§ INSTRUCTIONS TO FOLLOW
Print the lines that run from the line with "The height and width of the screenshot is (742, 1024)." to the line with "Given: Click the FY22 filings bar", keeping both end lines, exactly as they appear in the entries below, and nothing else.

§ SUPPLIED MATERIAL
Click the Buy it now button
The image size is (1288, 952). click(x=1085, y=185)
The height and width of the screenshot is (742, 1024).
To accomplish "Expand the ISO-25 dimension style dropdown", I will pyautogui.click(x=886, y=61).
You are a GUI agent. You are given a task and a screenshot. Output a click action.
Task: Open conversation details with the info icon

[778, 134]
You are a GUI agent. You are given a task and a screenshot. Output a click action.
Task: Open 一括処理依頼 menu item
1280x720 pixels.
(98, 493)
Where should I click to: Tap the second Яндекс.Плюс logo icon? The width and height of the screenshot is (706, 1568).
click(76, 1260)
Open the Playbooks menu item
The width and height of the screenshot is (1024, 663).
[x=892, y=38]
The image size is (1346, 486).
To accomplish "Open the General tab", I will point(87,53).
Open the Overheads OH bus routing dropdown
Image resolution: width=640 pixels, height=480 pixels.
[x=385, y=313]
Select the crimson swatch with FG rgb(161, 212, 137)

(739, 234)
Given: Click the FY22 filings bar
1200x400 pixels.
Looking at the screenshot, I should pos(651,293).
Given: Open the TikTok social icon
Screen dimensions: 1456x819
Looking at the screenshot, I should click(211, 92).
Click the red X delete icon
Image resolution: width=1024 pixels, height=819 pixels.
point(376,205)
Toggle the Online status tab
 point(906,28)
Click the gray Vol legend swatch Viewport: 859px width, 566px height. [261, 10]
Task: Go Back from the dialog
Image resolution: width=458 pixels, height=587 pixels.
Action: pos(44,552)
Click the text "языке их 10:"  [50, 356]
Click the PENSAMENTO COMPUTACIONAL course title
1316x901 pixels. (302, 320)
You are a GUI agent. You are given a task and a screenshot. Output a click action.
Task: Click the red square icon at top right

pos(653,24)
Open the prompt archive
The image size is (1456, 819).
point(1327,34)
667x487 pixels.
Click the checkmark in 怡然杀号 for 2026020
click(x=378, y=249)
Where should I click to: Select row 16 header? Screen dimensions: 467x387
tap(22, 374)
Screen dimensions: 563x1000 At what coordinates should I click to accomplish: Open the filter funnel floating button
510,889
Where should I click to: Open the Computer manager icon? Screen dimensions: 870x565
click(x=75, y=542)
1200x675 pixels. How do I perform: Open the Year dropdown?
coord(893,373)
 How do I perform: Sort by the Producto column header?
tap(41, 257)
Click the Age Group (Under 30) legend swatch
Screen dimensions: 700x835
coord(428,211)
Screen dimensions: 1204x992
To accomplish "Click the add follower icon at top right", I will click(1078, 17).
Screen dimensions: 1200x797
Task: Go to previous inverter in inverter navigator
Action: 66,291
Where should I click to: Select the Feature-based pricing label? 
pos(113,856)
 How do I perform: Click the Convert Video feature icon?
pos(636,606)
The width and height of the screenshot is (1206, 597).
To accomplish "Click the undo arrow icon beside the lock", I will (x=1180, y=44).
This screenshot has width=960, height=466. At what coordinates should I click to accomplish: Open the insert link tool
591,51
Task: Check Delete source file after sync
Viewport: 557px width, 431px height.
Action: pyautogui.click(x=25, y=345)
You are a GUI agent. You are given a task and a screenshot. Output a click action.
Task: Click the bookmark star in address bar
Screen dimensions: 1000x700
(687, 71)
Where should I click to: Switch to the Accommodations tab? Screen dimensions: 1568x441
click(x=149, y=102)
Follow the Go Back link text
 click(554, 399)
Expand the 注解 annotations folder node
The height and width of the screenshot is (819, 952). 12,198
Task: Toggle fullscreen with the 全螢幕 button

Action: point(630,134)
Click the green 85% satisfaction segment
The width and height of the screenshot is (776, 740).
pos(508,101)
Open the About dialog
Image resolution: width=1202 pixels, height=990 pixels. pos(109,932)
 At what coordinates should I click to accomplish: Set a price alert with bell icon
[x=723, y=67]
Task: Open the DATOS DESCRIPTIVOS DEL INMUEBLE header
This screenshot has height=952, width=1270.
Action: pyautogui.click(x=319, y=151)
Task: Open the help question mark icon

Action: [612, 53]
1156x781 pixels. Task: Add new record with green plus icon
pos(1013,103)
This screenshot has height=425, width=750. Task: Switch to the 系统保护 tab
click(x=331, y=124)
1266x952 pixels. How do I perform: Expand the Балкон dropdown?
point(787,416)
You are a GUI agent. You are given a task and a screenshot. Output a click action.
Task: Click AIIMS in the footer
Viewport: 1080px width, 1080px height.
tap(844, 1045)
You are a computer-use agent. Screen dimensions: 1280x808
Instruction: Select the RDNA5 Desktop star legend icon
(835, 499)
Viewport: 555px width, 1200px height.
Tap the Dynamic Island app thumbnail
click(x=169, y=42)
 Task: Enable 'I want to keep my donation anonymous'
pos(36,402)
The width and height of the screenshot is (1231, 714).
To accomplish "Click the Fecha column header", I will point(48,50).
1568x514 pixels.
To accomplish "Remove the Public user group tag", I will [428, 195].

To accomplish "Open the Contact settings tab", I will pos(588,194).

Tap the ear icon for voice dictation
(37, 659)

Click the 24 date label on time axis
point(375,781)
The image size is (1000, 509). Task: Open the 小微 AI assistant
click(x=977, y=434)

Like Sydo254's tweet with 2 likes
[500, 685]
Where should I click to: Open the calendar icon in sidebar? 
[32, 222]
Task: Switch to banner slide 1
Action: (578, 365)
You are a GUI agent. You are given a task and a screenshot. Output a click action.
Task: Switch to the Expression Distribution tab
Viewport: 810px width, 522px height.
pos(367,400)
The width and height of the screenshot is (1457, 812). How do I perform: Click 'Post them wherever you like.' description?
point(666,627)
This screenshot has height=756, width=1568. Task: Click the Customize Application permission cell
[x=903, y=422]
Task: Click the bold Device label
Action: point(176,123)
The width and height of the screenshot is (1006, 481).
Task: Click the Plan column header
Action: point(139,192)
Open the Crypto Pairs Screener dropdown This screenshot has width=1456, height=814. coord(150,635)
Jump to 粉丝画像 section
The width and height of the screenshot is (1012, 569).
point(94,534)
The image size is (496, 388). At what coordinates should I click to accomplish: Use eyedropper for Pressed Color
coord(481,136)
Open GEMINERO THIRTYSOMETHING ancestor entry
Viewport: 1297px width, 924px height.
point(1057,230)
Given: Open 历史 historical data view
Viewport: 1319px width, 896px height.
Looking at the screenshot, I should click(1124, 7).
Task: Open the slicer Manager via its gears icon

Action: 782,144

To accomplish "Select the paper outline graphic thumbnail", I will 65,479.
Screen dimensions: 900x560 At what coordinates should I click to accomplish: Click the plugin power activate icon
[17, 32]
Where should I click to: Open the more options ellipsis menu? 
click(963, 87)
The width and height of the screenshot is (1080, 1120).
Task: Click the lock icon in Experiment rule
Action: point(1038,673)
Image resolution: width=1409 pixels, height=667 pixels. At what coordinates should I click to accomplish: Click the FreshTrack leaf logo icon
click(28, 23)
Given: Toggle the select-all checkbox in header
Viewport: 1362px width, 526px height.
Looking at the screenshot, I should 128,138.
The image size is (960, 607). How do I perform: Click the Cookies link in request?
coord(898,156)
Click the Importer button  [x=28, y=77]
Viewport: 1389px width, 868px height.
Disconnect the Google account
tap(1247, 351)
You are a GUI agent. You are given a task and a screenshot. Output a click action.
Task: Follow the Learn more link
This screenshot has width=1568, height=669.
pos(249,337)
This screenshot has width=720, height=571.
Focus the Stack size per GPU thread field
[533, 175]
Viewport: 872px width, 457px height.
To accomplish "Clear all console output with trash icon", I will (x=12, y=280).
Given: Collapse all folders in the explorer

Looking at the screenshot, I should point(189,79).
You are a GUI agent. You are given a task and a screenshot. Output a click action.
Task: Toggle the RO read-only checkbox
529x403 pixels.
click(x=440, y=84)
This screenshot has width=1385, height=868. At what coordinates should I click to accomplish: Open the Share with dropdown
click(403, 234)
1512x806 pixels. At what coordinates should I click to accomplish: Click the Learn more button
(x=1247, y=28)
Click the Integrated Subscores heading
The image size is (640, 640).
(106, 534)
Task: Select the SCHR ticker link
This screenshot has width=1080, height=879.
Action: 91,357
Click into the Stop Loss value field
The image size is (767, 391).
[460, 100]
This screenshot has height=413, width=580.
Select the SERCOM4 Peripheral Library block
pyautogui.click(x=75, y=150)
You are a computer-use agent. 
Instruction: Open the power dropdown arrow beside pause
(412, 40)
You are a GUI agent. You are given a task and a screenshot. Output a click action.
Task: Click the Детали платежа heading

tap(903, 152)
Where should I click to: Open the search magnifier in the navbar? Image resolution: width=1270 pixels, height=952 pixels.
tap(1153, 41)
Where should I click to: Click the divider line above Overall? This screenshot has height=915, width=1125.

§ EXERCISE ANSWER
The height and width of the screenshot is (742, 1024).
To accomplish "Expand the ISO-25 dimension style dropdown", I will pyautogui.click(x=886, y=61).
You are a GUI agent. You are given a task and a screenshot. Output a click action.
Task: Open conversation details with the info icon

[778, 134]
You are a GUI agent. You are given a task and a screenshot. Output a click action.
Task: Open 一括処理依頼 menu item
1280x720 pixels.
(98, 493)
Where should I click to: Tap the second Яндекс.Плюс logo icon? The width and height of the screenshot is (706, 1568).
click(76, 1260)
Open the Playbooks menu item
The width and height of the screenshot is (1024, 663).
[x=892, y=38]
The image size is (1346, 486).
To accomplish "Open the General tab", I will point(87,53).
Open the Overheads OH bus routing dropdown
Image resolution: width=640 pixels, height=480 pixels.
[x=385, y=313]
Select the crimson swatch with FG rgb(161, 212, 137)

(739, 234)
Given: Click the FY22 filings bar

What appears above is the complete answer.